To me, this is entirely appropriate on other, non-grammatical levels (possibly philosophical, scientific, religious, etc., given circumstances), and if for no other reason that my perception.
And since it has long been grammatically appropriate to use "he" as a general or generic reference, (the Wikipedia article notes 18th century in textbooks, but examples in various languages go back thousands of years; see below), I may appropriately choose to do so still if I am seeking to make a generic reference (such would probably not be the case in the example given).

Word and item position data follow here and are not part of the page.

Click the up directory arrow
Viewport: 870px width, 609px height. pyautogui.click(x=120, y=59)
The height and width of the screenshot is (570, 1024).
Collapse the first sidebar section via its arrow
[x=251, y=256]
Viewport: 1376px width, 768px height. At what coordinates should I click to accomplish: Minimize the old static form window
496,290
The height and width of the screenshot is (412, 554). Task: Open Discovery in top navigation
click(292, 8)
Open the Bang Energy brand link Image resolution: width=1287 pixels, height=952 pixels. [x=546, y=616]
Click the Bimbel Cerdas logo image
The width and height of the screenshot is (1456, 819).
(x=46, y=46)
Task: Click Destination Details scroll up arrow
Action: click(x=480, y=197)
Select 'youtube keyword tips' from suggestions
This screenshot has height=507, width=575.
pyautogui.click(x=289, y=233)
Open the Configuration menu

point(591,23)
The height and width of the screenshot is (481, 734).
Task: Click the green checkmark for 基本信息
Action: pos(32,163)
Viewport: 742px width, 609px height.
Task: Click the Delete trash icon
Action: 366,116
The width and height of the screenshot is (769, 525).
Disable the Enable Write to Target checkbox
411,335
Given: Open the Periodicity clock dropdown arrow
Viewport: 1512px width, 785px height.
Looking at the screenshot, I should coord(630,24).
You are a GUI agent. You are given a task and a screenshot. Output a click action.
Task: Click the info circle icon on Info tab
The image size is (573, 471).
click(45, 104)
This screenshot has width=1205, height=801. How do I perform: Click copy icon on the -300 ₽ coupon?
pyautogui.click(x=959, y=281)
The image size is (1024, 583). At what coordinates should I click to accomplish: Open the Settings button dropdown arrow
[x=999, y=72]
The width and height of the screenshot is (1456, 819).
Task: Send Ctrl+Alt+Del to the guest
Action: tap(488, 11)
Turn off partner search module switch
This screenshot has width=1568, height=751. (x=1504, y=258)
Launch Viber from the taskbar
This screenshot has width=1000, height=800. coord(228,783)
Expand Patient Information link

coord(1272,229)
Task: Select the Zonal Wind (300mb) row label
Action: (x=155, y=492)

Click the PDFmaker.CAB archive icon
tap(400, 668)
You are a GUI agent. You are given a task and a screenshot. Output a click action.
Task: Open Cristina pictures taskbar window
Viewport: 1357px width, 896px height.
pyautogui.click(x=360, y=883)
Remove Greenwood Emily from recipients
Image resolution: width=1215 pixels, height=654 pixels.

For example, Vern S. Poythress examined non-Biblical Greek texts (some "writings of Plutarch and Philo"), concluding:
Specific evidence nevertheless supports the idea that in Greek a male
“flavor” attaches to occurrences of third person masculine pronouns
and other masculine forms referring to human beings in a generic
statement. This evidence favors the conclusion that use of masculine
singular in English provides an appropriate match in meaning.
And early in the article had noted as well that:
Hebrew, Aramaic, and Greek show here [in some Biblical texts] a pattern similar to English: the
occurrence of the generic masculine sets up a perception that a male
example is being used to express a general principle
So grammatical precedent for the generic "he" is well founded, should one choose to continue to use it.
Whether one considers the arguments for not using it in a generic sense valid or not, and also in any specific instance for classifying, is really up to the one speaking/writing, not the one being referred to. It is the one communicating that is attempting to convey his or her thoughts about the matter, not the target referent's thoughts on the matter (unless that happens to be the goal of the one communicating).
And in the example, even being friends, one might disagree with the other's self-perception, and have to weigh whether it is appropriate or not to honor his or her perception over one's own.